Nadler Introduces Legislation to Establish Memorial at the African Burial Ground

Jul 28, 2005

WASHINGTON, D.C. – Congressman Jerrold Nadler yesterday introduced a bill to establish the African Burial Ground National Historic Site and the African Burial Ground International Memorial Museum in Manhattan.  Congressman Gregory Meeks (D-Queens) and Congressman Charles Rangel (D-Harlem) joined the Congressman Nadler in introducing H.R.3581.

“This museum and memorial will bring together history, science, and culture in an unprecedented nexus,” Congressman Nadler said. “There are thousands of people buried at the site – both slave and free – and each played a special part in the turbulent formation of this country. The more we can learn of their individual stories, and the more we recognize their contributions, the more fully we can appreciate the diversity and complexity that define America.”
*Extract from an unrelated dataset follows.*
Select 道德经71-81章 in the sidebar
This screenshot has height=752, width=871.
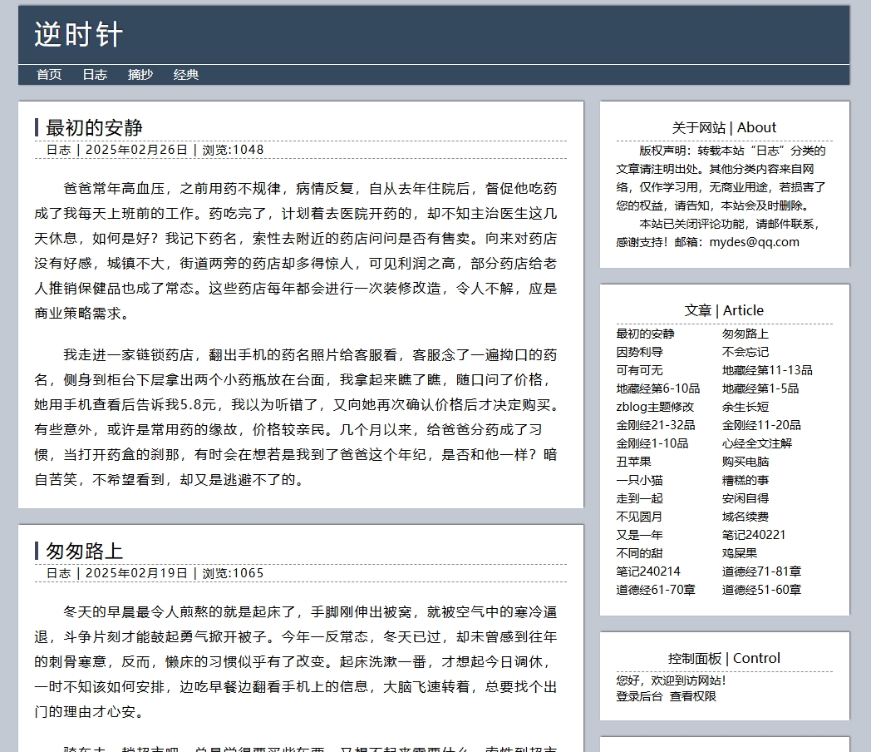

The Lower Manhattan site is already a National Historic Landmark and is the final resting place for an estimated 20,000 enslaved and free African Americans.  High-quality DNA samples preserved at the burial site offer scientists a unique glimpse into the past.  The National Park Service will manage the museum and memorial.

“This cultural center will be a complement to the other memorials and attractions in New York that symbolize the quest for freedom in America,” Nadler said. “I hope my colleagues will join me in supporting this legislation.”

The African Burial Ground International Memorial Museum Act will:

  • Establish a memorial museum and visitors center.
  • Serve as a permanent living memorial to the slaves buried at the site, and to all African American slaves.
  • Examine the African cultural traditions brought to the U.S. by slaves.
  • Explore in-depth the institution of slavery in the U.S. and other parts of the world.

Senator Hillary Rodham Clinton has introduced companion legislation in the U.S. Senate. Congressman Nadler and Senator Clinton plan to push for passage of the bill in the fall.